W obliczu rosyjskiej agresji na Ukrainie używanie tu militarnych porównań do szturmu, oblężenia itp. jest nie na miejscu. Umówmy się więc, że na stacjach benzynowych mieliśmy do czynienia z nadzwyczajnym zainteresowaniem nalaniem paliwa do zbiornika, a w wielu przypadkach także i do kanistrów.
Zaczęło się w dniu wybuchu wojny. Jasno pokazują to dane PKO Research z zestawieniem dziennych płatności na stacjach benzynowych. W czwartek 24 lutego, kiedy od rana wiadomo już było o rosyjskiej napaści, wysokość transakcji na stacjach była 11 razy większa, niż przyjęta jako punkt wyjścia średnia wartość ze stycznia 2019 roku. Trudno o lepszy dowód, że zagrały czynniki psychologiczne, był to po prostu wybuch paniki.
Paliw nie zabraknie dlatego, że nie ma żadnych przerw, ani w dostawach ropy, ani w pracy rafinerii.
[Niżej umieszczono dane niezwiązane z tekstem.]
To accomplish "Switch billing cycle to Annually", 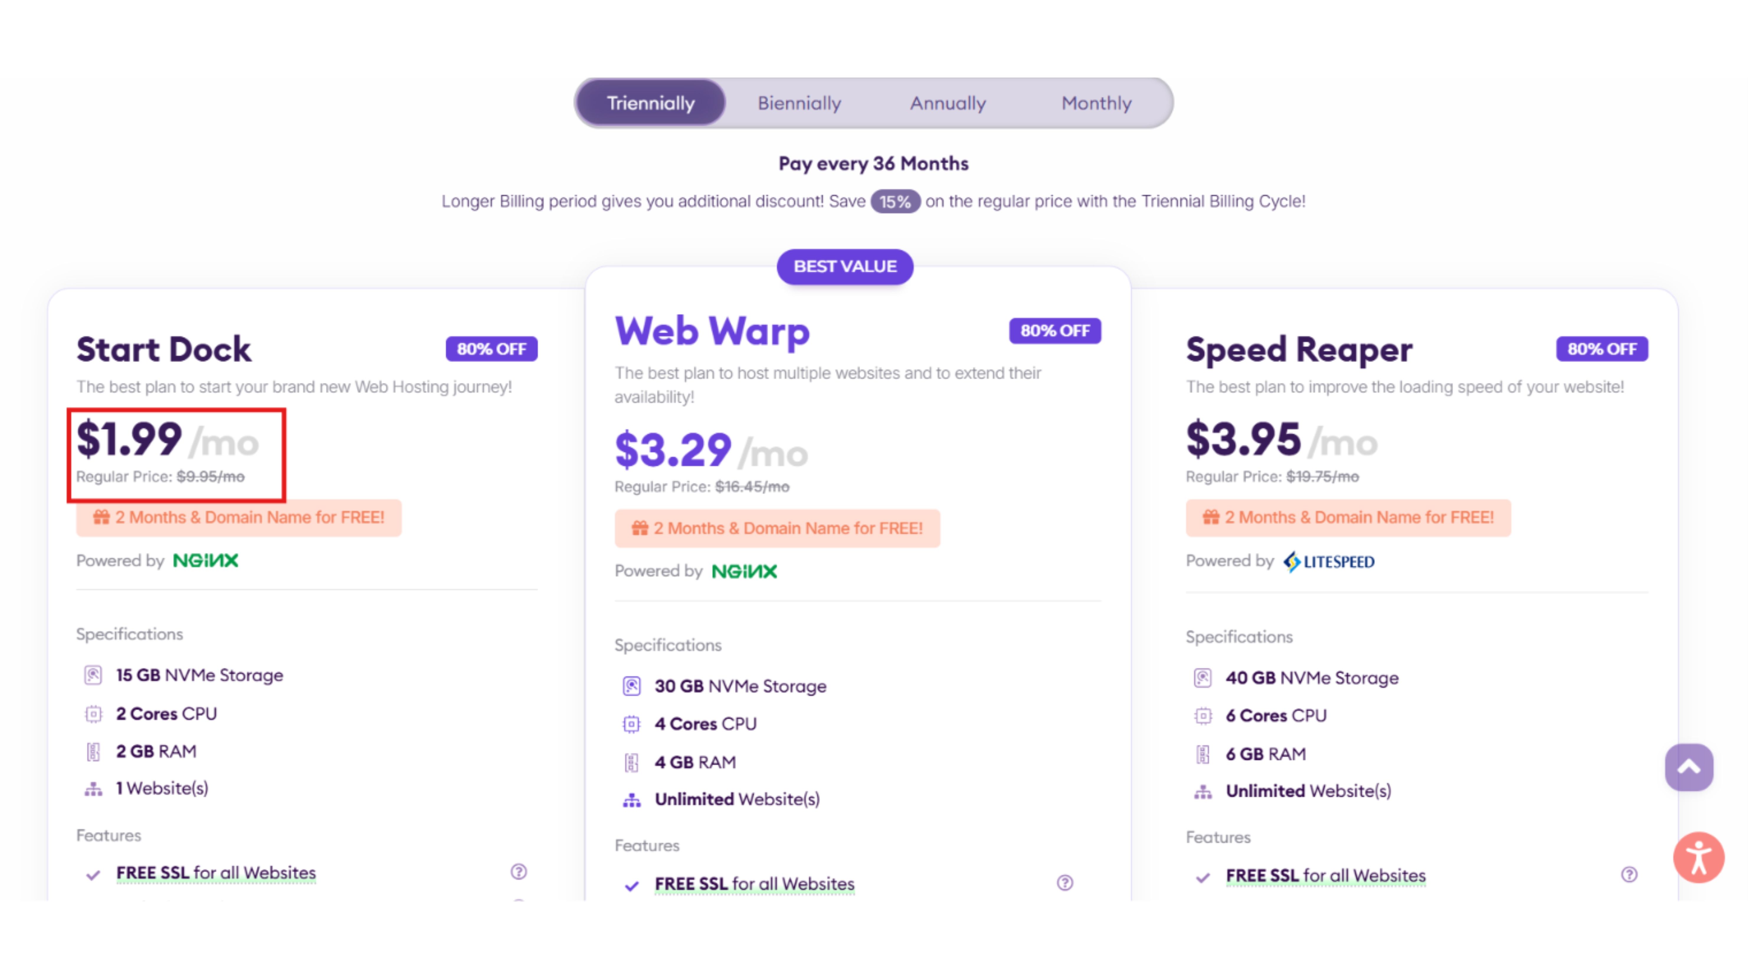I will point(947,103).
Owszem, Rosja jest największym pojedynczym dostawcą tego surowca do Polski, głównie przez rurociąg Przyjaźń, przechodzący w drodze na zachód przez Białoruś. Zarządzająca nim spółka PERN nie zanotowała i nie notuje żadnych zakłóceń w stosunku do harmonogramu. Ropa ze Wschodu płynie normalnie. Co więcej, płynie ona dalej na zachód, do rafinerii w Niemczech, w których Rosjanie także mają udziały.
Druga sprawa to fakt, że dziś rosyjska ropa to już tylko około połowy przerobu największej rafinerii w Płocku. Reszta surowca dociera z całego świata przez naftoport w Gdańsku. Gdańska rafineria połykanego przez Orlen Lotosu także korzysta z dostaw morzem. A ruchowi tankowców na Bałtyku nic nie grozi. Orlen ma też rafinerie na Litwie i w Czechach, zaopatrywane innymi drogami, i na co dzień sprowadza paliwo z nich do Polski.
Jest jeszcze kwestia zapasów obowiązkowych. Producenci i obracający paliwami muszą trzymać w kraju zapasy obowiązkowe w wysokości 53 dni średniej dziennej produkcji paliw lub przywozu ropy naftowej albo paliw. I tyle trzymają, m.in. w magazynach PERNu, albo w kawernach solnych IKS Solino – spółki z grupy Orlenu. A są jeszcze zapasy bieżące, z których korzysta się do bieżącej sprzedaży.
Krajowa infrastruktura logistyki paliw jest dobrze rozwinięta, i nie byłoby żadnego problemu z dystrybucja w razie potrzeby. Której oczywiście teraz nie było.